In the last few years, the percentage of contractors relying on promotional finance options seems to have increased significantly.  We haven’t done a study, but we recall the good ol’ days when promotional options were exactly that: promotional (and infrequent).  However, times were difficult during the recession and sales were hard to come by.  This created a strong incentive to transition from selling standard financing to offering same-as-cash or no interest promotions.  And transition the industry did!

But times are changing.  The economy has improved, consumers are increasingly looking to improve their homes, and economic growth looks to accelerate in future periods.  This means the strong incentive to rely on financing promotions has become more of a weak incentive.  Are you thinking yet about making a change in strategy?

We see a variety of methods to absorb the cost of promotional options.  They range from awful (for the unintended consequences they produce) to reasonable.  The worst structure is when the company absorbs the cost of promotions entirely.  This SEEMS like a reasonable decision; you don’t want to negatively impact your sales team with the necessary financing option so you take on the cost.  However, it has a major unintended consequence: salespeople take the path of least resistance.  How much of your hard-earned profit margin has likely been lost simply because your sales team defaulted to a high-cost promotion when a lower cost option would have satisfied your customer?  That’s just money walking out the door.

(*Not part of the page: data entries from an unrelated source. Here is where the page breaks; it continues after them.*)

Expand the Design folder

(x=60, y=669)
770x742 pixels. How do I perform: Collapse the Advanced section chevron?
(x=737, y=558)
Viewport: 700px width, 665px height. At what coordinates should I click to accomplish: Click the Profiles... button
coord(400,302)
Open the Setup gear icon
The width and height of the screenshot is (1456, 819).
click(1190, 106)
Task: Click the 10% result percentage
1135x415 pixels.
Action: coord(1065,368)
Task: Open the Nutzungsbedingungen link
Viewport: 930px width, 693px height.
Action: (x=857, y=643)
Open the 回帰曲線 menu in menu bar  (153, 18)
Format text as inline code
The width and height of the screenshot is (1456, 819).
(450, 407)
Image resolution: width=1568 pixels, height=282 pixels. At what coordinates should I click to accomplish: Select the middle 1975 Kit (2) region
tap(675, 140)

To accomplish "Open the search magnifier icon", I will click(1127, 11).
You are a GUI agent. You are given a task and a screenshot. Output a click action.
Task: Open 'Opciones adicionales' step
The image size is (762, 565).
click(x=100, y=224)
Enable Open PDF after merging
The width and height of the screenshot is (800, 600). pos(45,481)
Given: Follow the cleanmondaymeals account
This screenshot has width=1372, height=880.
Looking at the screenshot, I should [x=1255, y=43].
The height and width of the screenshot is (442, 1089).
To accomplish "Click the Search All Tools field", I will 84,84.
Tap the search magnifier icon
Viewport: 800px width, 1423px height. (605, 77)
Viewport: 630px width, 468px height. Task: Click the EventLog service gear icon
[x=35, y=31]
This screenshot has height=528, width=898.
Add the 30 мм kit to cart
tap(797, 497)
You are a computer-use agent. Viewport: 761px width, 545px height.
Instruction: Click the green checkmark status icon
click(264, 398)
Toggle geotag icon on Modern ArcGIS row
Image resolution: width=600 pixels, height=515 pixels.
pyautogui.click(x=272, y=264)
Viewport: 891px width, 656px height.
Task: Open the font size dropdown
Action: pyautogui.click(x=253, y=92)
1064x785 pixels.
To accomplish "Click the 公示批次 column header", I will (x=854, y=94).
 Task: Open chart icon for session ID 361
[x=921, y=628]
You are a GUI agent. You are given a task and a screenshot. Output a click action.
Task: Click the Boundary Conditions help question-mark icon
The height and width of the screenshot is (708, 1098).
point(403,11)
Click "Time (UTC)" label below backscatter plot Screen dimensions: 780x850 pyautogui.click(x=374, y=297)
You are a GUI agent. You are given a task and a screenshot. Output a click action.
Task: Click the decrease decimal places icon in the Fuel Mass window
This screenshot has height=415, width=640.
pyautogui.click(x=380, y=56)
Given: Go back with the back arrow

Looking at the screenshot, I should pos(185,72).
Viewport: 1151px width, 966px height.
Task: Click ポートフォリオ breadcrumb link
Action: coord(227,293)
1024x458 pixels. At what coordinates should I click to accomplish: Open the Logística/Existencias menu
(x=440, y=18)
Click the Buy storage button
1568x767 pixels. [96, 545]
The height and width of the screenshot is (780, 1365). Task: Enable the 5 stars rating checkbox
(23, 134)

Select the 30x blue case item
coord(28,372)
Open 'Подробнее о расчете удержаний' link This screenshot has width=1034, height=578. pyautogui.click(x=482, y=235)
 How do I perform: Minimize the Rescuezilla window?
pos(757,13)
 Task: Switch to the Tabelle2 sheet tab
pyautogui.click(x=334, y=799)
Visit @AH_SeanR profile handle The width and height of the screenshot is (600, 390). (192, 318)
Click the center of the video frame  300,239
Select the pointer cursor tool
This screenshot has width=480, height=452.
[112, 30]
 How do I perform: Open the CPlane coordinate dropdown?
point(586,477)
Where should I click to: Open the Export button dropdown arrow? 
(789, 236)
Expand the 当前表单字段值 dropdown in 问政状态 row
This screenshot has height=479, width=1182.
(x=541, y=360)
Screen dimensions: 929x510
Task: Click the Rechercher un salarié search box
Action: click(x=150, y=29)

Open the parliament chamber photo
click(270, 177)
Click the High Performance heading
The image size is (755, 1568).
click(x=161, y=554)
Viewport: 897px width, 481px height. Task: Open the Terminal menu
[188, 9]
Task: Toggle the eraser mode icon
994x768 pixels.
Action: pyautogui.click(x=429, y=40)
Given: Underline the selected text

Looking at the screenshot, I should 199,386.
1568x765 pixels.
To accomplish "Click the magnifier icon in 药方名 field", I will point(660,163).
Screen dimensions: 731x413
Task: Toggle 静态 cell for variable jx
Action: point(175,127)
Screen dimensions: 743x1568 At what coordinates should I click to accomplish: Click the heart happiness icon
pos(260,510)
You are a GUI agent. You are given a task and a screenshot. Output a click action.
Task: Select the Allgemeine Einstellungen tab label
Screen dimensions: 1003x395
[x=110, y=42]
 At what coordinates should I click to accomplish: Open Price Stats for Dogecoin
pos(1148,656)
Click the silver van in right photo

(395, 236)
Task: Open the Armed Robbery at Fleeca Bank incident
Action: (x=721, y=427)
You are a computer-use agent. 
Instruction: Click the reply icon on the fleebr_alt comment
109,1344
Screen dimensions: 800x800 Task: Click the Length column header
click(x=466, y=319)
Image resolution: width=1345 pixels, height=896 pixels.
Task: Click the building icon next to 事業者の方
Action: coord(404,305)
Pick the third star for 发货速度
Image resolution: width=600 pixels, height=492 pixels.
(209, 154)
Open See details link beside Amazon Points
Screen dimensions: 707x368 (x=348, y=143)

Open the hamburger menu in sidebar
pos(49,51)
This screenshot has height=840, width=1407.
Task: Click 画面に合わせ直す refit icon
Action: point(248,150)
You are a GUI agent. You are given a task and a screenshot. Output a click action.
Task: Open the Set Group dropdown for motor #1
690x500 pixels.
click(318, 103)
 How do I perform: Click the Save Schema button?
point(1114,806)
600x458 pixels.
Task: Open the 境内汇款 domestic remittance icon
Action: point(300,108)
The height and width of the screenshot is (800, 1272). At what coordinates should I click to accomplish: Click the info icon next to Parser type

Other contractors pass the entire cost to the salesperson.  This also has some unintended consequences, particularly if the cost of the promotion ends up wiping out the commission on the deal.  I’m sure you see what’s coming…the financing question becomes the most important issue in the sale.  Sales are lost as the salesperson abandons the lean deals in favor of those they can close with reasonable compensation.

Occasionally, we hear of contractors building the cost of the financing into their job costs.  For example, if there is a $1,000 fee on the job, the price of the job increases by $1,000.  This, as every banker would expect, results in a violation of Regulation Z, and we appreciate it when contractors don’t choose that path.

Maybe the best structure we’ve seen is a shared cost arrangement where the salesperson gets a healthy hit, but not so much to create bad incentives.  You want the salesperson to offer the lowest cost financing first, so make that the best compensated scenario.  But, if the deal can only be saved with promotional financing, you need to be equally sure that the hit to the salesperson’s pocketbook isn’t so large that it is not worth the effort.

How do you structure salesperson compensation to create the best incentives?